**EXCERPTED RECORDS**
◇ ◇ ◇
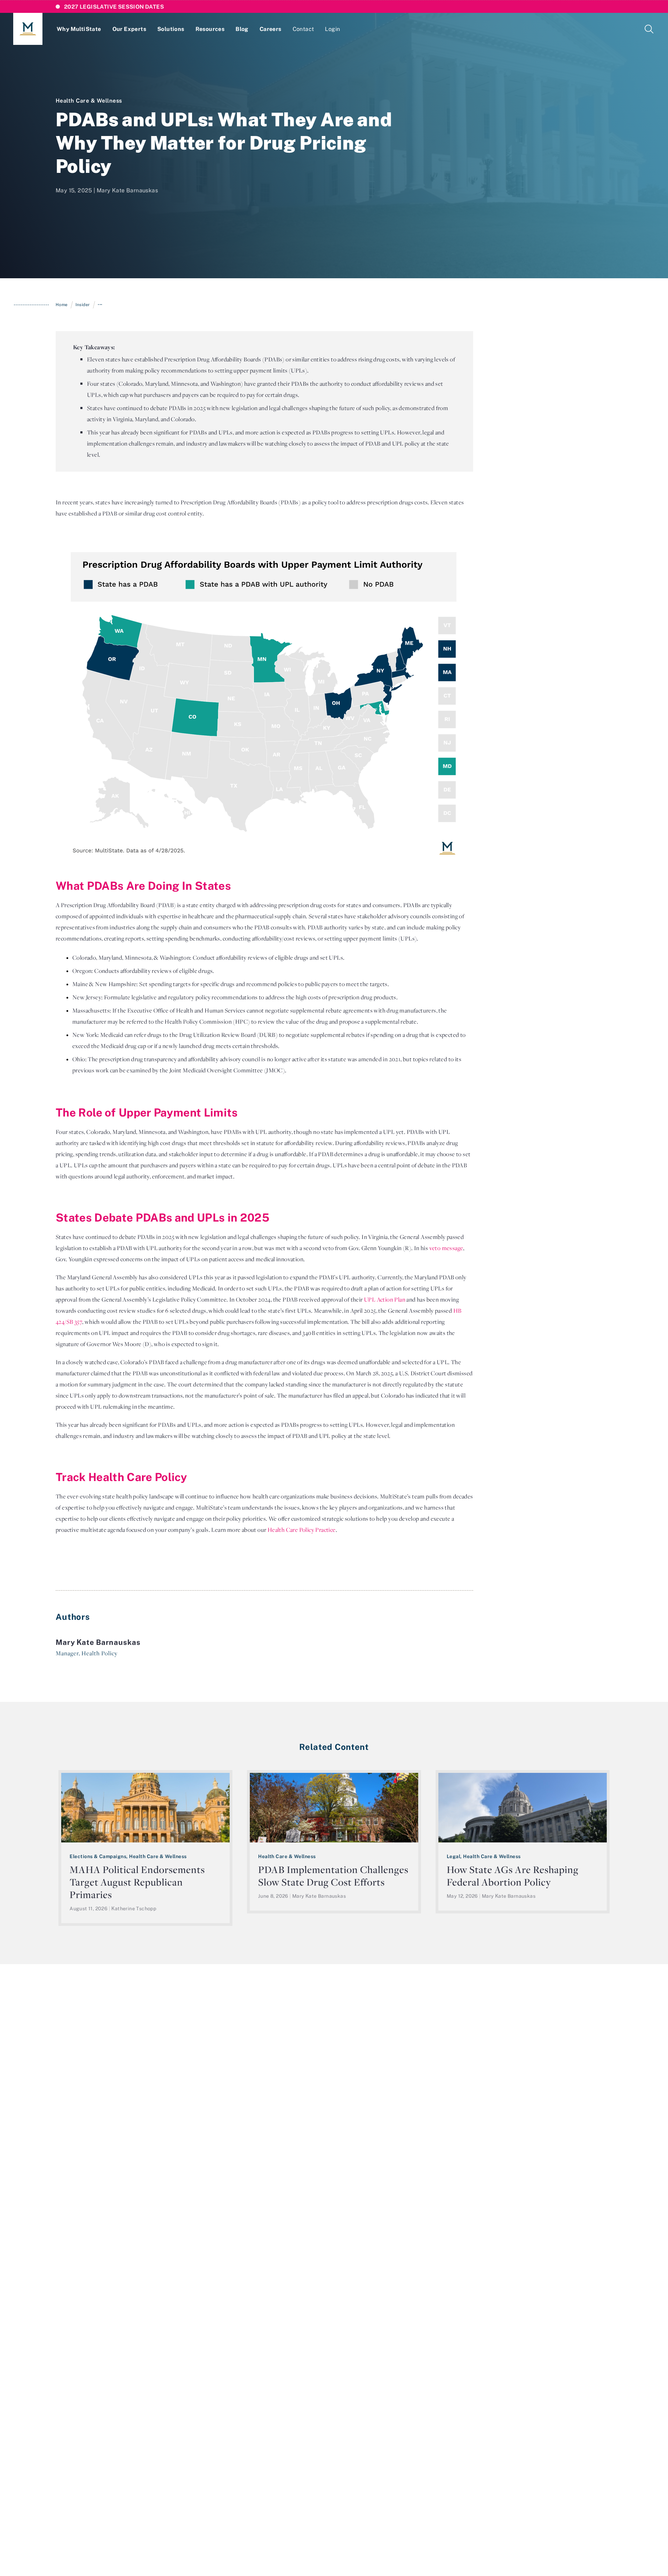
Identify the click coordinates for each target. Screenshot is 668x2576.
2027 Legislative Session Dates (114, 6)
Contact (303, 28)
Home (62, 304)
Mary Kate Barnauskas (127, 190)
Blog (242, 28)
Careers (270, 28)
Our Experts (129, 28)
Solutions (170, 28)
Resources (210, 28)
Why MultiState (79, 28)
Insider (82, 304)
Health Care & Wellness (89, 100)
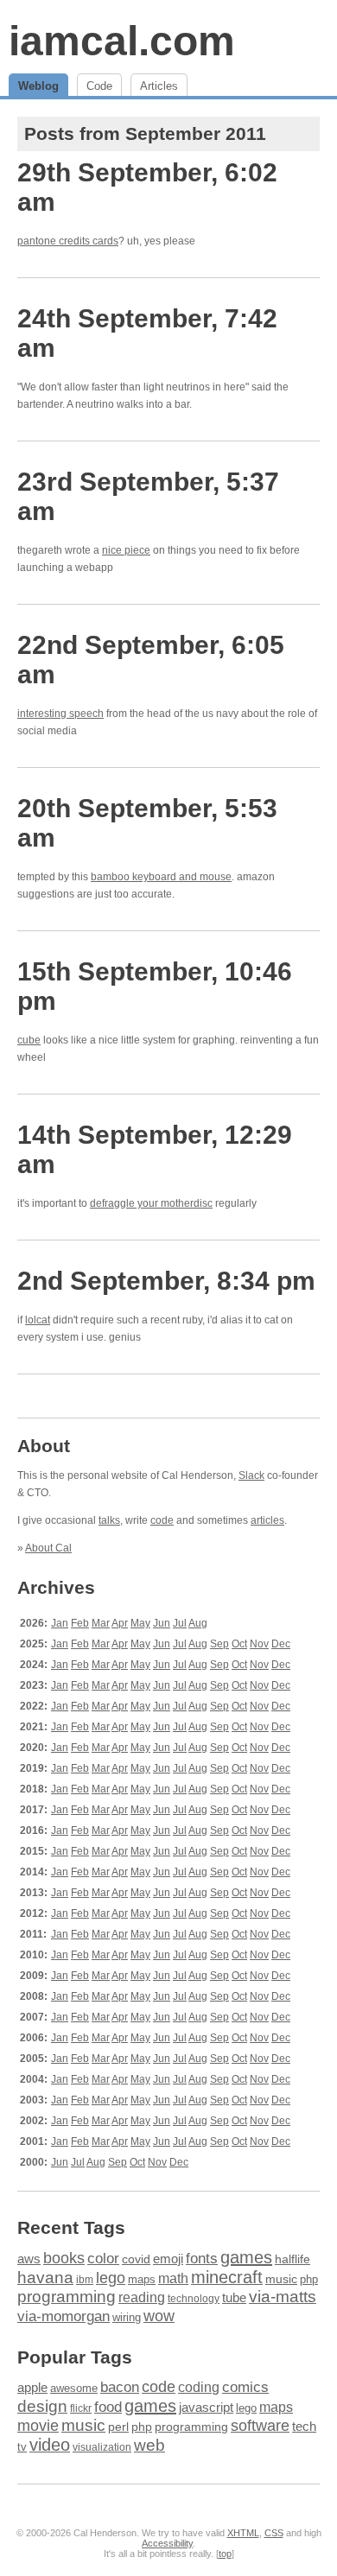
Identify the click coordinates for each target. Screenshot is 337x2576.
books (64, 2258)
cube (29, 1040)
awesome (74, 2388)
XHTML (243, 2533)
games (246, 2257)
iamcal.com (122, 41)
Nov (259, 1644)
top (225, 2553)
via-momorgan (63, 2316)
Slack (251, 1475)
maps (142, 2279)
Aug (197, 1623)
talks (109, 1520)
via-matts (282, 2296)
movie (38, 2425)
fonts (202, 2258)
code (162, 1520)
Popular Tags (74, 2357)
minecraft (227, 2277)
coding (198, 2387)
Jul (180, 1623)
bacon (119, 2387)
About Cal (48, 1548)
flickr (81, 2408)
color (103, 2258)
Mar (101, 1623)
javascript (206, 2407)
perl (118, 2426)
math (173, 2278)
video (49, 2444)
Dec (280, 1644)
◇ ◇ ◇
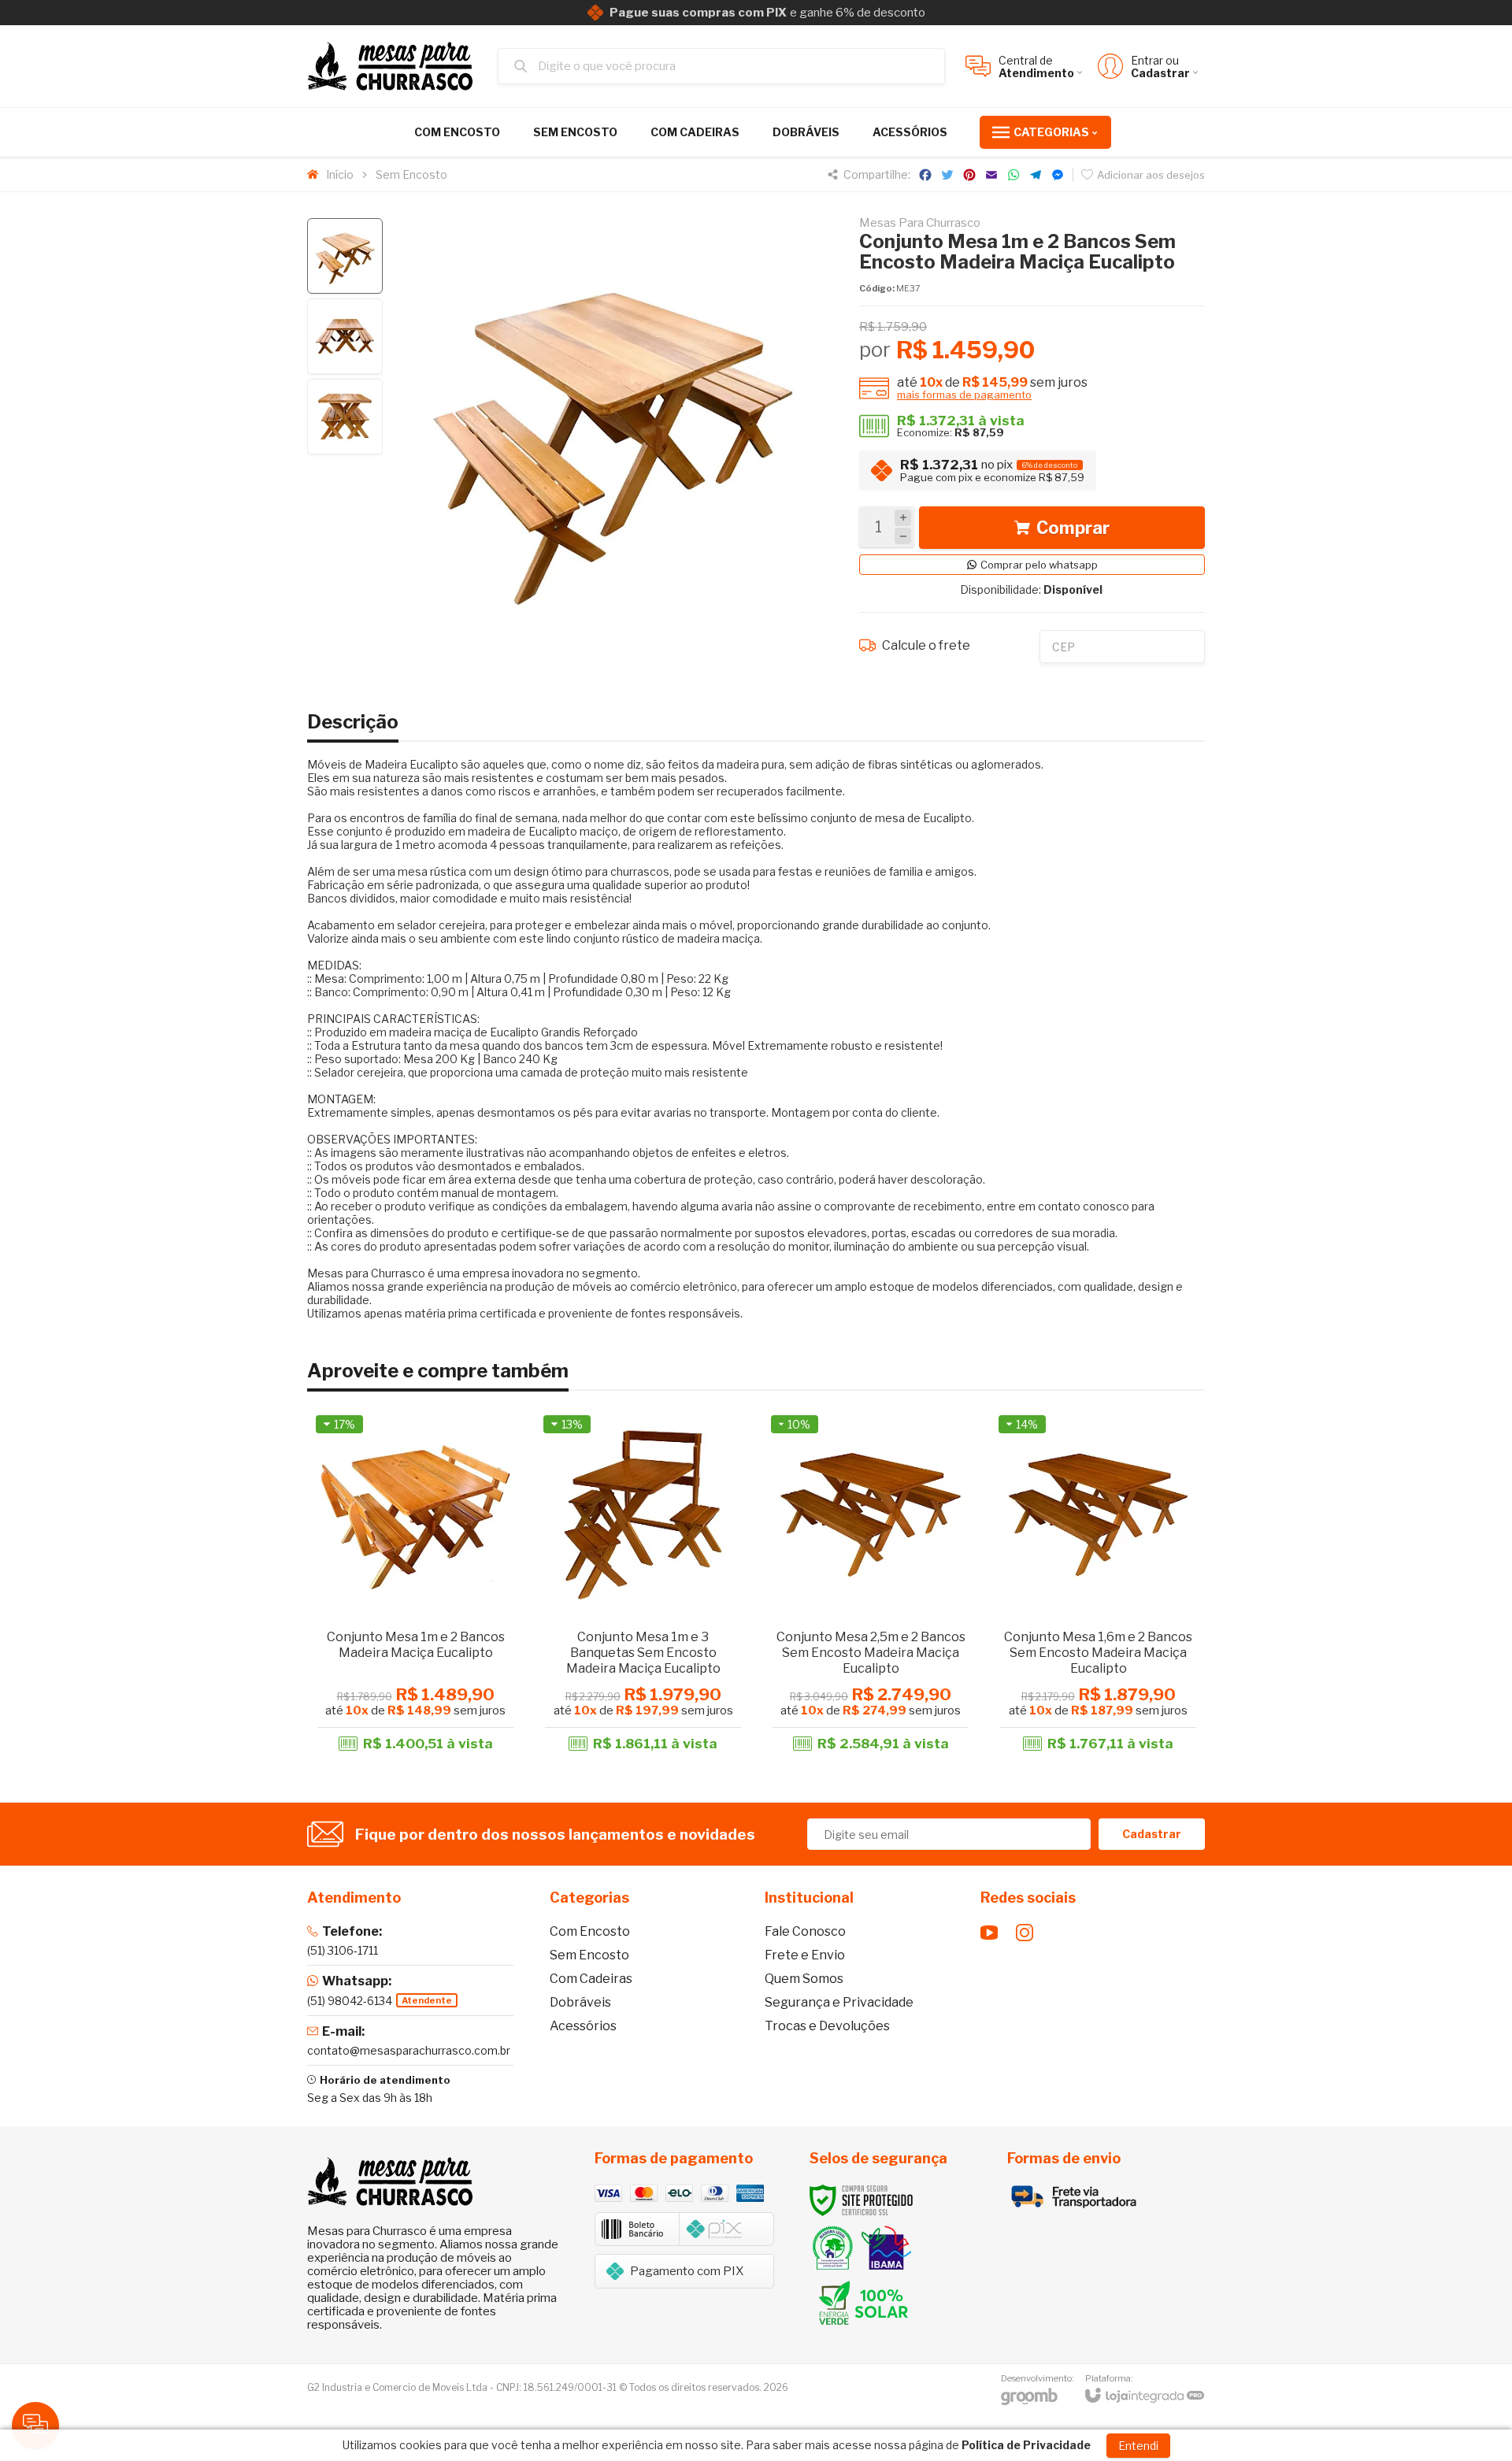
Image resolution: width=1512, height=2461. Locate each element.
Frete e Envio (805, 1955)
◇ ◇ ◇
**TASK ITEM**
Restate word for word the lines in the material above from the one with "awesome (74, 2388)" to the one with "Dec (280, 1644)"; both of those lines count, and nothing else does.

**ANSWER BOX**
awesome (74, 2388)
XHTML (243, 2533)
games (246, 2257)
iamcal.com (122, 41)
Nov (259, 1644)
top (225, 2553)
via-momorgan (63, 2316)
Slack (251, 1475)
maps (142, 2279)
Aug (197, 1623)
talks (109, 1520)
via-matts (282, 2296)
movie (38, 2425)
fonts (202, 2258)
code (162, 1520)
Popular Tags (74, 2357)
minecraft (227, 2277)
coding (198, 2387)
Jul (180, 1623)
bacon (119, 2387)
About Cal (48, 1548)
flickr (81, 2408)
color (103, 2258)
Mar (101, 1623)
javascript (206, 2407)
perl (118, 2426)
math (173, 2278)
video (49, 2444)
Dec (280, 1644)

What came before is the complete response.